Feature selection

Feature selection is the process of choosing a subset of relevant features from a larger set of variables in a dataset, with the goal of improving model performance, reducing computational cost, and increasing interpretability. It is the machine learning analogue of filter theory: where a signal filter removes frequency components deemed irrelevant, a feature selection algorithm removes dimensions of data deemed uninformative. The same mathematics of selective attenuation applies, but the domain is not frequencies but variables, and the criterion is not spectral power but predictive relevance.

Methods

Feature selection methods fall into three categories, each representing a different philosophy about what counts as 'relevance.'

Filter methods evaluate features independently of any learning algorithm, using statistical measures such as correlation, mutual information, or chi-squared tests. A filter method treats feature selection as a pre-processing step: it ranks features by their individual relationship to the target variable and selects the top k. This is the conservative approach, analogous to the Butterworth filter: it preserves as much information as possible while removing obvious noise, but it cannot detect interactions between features.

Wrapper methods use a learning algorithm as a black-box evaluator, testing different subsets of features by training and evaluating the model on each subset. A wrapper method treats feature selection as a search problem: it explores the space of feature subsets, guided by the model's performance. This is the aggressive approach, analogous to the elliptic filter: it achieves the best possible performance for a given model, but at the cost of computational expense and the risk of overfitting to the evaluation protocol.

Embedded methods perform feature selection during model training, integrating the selection criterion into the learning objective. The LASSO regression penalizes the absolute value of coefficients, driving some to zero and effectively removing the corresponding features. This is the elegant approach, analogous to the Chebyshev filter: it accepts a controlled amount of distortion (bias) in exchange for a simpler model, and the trade-off is governed by a single parameter that can be tuned.
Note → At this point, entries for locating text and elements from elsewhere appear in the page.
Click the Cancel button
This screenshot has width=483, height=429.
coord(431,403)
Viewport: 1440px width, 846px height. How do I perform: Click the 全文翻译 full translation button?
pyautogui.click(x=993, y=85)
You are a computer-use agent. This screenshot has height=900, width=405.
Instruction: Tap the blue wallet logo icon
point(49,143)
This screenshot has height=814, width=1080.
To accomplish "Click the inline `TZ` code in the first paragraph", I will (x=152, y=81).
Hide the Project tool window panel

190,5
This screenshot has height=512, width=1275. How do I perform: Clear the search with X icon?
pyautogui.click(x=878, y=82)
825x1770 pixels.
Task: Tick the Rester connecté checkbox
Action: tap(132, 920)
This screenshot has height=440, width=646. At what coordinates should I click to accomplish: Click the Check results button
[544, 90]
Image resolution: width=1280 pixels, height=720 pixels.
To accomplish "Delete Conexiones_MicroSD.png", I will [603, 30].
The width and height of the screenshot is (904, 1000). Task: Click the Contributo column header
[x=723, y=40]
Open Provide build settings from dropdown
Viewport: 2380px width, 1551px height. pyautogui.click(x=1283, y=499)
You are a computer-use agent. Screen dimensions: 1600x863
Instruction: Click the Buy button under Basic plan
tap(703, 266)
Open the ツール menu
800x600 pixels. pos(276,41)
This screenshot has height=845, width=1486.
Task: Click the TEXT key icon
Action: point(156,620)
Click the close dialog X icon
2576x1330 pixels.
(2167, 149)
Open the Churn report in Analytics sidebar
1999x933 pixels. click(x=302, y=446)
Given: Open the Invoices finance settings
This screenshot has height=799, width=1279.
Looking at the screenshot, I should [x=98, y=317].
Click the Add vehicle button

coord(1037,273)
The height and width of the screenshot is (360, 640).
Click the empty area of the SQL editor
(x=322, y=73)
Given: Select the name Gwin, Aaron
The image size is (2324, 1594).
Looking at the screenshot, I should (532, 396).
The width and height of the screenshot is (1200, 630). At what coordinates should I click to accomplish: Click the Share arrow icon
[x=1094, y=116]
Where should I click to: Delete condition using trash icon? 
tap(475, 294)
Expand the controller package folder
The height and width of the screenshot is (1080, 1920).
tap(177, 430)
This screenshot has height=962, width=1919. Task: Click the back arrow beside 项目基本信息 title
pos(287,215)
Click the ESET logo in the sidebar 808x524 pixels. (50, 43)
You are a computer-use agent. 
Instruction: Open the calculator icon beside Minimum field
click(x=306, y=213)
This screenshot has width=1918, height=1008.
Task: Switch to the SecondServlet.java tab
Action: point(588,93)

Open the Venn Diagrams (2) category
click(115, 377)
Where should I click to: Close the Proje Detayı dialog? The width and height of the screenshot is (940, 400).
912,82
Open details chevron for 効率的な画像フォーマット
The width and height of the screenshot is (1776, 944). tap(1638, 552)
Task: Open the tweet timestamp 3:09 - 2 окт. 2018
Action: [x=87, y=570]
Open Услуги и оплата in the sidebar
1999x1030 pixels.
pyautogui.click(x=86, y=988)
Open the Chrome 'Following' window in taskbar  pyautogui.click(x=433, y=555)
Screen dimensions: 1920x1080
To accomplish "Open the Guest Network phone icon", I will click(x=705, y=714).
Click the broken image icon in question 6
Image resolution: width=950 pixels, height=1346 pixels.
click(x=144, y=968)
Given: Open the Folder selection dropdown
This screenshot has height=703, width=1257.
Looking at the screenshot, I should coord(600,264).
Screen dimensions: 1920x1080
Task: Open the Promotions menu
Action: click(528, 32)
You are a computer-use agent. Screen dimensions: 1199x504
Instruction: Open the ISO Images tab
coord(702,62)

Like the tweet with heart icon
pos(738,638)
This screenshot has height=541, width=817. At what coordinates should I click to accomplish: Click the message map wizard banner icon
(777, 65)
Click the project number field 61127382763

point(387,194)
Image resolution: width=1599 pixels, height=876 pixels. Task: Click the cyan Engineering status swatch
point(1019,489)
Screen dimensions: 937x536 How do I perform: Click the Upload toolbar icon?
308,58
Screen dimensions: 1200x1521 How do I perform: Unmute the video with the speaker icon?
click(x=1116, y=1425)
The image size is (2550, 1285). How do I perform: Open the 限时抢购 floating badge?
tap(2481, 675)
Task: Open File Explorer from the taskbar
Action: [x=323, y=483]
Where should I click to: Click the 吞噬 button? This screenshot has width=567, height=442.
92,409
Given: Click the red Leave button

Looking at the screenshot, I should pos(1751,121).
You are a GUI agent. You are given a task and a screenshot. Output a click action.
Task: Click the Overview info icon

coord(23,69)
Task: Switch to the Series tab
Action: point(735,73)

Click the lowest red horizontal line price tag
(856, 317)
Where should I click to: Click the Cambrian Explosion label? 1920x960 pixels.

The Curse of Dimensionality

The need for feature selection arises from the curse of dimensionality: as the number of features grows, the volume of the data space grows exponentially, and the data become sparse. A model trained on high-dimensional data will overfit — it will learn the noise in the training set rather than the underlying pattern — because the number of possible hypotheses grows faster than the number of data points. Feature selection is the dimensionality reduction strategy that preserves the original feature meanings, unlike principal component analysis, which creates new synthetic features. The filter is not a transformation; it is a selection.

Feature Selection as Epistemology

The philosophical dimension of feature selection is often overlooked. When a data scientist selects features, they are making a claim about what matters in the data. The claim is not merely statistical; it is causal. A feature selected by a wrapper method is not just correlated with the target; it is treated as a candidate cause, a variable whose manipulation would change the outcome. But correlation is not causation, and feature selection methods do not distinguish between them. A feature that is selected because it is a proxy for the true cause will be included, and the model will perform well until the proxy fails.

This is the epistemic trap of feature selection: the algorithm tells you which features are useful, but it does not tell you why. The wrapper method that selects a feature because it improves accuracy is performing a pragmatic selection, not a structural one. The filter method that selects a feature because it has high mutual information is performing a statistical selection, not a causal one. Neither method can distinguish between a cause and its symptom, and in high-stakes domains — medicine, finance, criminal justice — that distinction matters.

Feature selection is not a technical step in a machine learning pipeline. It is a theory of what counts as evidence, and like all theories, it is biased. The filter method assumes that individual relevance is sufficient; the wrapper method assumes that model performance is the criterion; the embedded method assumes that sparsity is desirable. None of these assumptions is universally true. The choice of feature selection method is the choice of an epistemological framework, and most practitioners make that choice without knowing they are doing epistemology. The mathematics of feature selection is not neutral; it is a filter that selects not only features but also the kinds of questions that can be asked about them.